Tuesday, September 13, 2011



We are going to try the San Francisco Food Bank Hunger Challenge, which is to eat on only $4.72/person/day for one week. Since we are a family of four, that’s $18.88/day for the family, or $132.16 for us for the week. That didn’t sound too difficult: plan ahead, shop once for the week, and no eating out at all (one of the more difficult parts for us). Buying in bulk helps us save money; we usually spend about $300 at Costco, every 2-4 weeks. What was going to be harder was to shop for only one week; Costco would blow our budget but the food would last for more than one week. Should we extend the Challenge longer so that we could shop at Costco? Hmm, should we ask for more torture to take advantage of bulk savings? 

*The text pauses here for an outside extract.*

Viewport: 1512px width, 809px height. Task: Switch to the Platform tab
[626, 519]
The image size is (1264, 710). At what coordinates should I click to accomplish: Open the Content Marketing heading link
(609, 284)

Following some of the rules will be hard and we will be lax about certain things, like calculating how much we spent on the staple foods we already have. I’m supposed to pro-rate the amount of, say cereal, we already have and add that to the food budget, which I won’t likely do, but I will try to keep track of that food, knowing that it goes over budget. Fortunately, we don’t have a lot of leftover food on hand right now: we just finished living in a hotel for 3 weeks while some work was done on our house, which means we took all our perishables and most of our staple foods with us to the hotel and didn’t want to bring a lot of food back home, so we ate it and didn’t shop for more. In essence, we just finished eating out more than usual because we were in a hotel, despite having a full kitchen there, and now we are happy to be back in our house and able to fully use our kitchen again! The Challenge says you can’t go to Costco because people who use the Food Bank can’t afford the membership. However, we have the membership because it more than pays for itself in how much we save on everything we buy there.

Our first challenge is just getting started: the Challenge started Sunday, but I didn’t get it together until Monday afternoon, so we’ll be starting Tuesday, 9/13/11. We’ll try to eat the food I just bought today, rather than what we already have on hand. I spent $164 at Costco, $32 over budget, so we will try to make it last 9 days instead of 7 days. Budget killer: we get a veggie box every 2 weeks from Dan’s Produce and this is the week. It costs $32, so we’ll have to try to make our food last 11 days instead of 7. 

Another challenge will be events: I’m going to a potluck in St. Helena this week; Maya is bringing snacks for her soccer team to this week’s game; Nick goes out for dinner and beers with his softball team after the games. Nick seemed supportive of the idea until that came up; I’m not sure if he’ll follow through with the Challenge and either (1) not go out this week after softball or (2) go out but not buy anything. He’s also hesitant about not going out for lunch with his co-workers all week long. Anyway, we’ll see what happens with him. If he doesn’t follow through, it will throw off the budget because I already bought food for the family. If he goes out, he won’t be eating the food I bought within the budget, so our food will last longer, but he’ll totally blow our food budget.

Nick mentioned that exercising will blow our budget because it will make us hungrier. It’s an interesting thought: do people on food stamps not go running because it will make them too hungry? It’s a terrible thought: you’re too poor to exercise. I know that it’s a common problem, but I would like to believe that everyone CAN eat healthy and stay active no matter what their income. Is that whack? 

I really don’t think it should be hard to eat on that budget, so I might end up being shocked at how hard it is. However, my personal challenge is to eat on that budget but still eat how we typically do; I don’t want to eat potatoes and pasta for a week! I believe it mostly means to eat out less often and plan out how to make the most of our food. . .


  1. As a woman living off of foodstamps for over a year now, I can tell you that exercise is essential for a healthy lifestyle. You will find that sitting in front of a television will spark hunger before going out for a run- those endorphin's are important to keep you going during hard times- The human body is a machine in motion, taking it out of motion slows it down and forces it to require more fuel to start up.

    If you really want to see what its like, skip the Costco. Memberships like that aren't really affordable to many families, and it will allow you to see that buying in bulk doesn't always save as much as you might think. Support your local community while you're feeding your family, find your farmer's markets, cheap produce, stay away from anything 'convenient' because the price to your wallet and your health isn't. You need to eat healthy or you'll never make it. Empty calories leave you hungry.

  2. Hey Suzanne, how is the Challenge going? Did your husband stick to the budget? Hope all is well!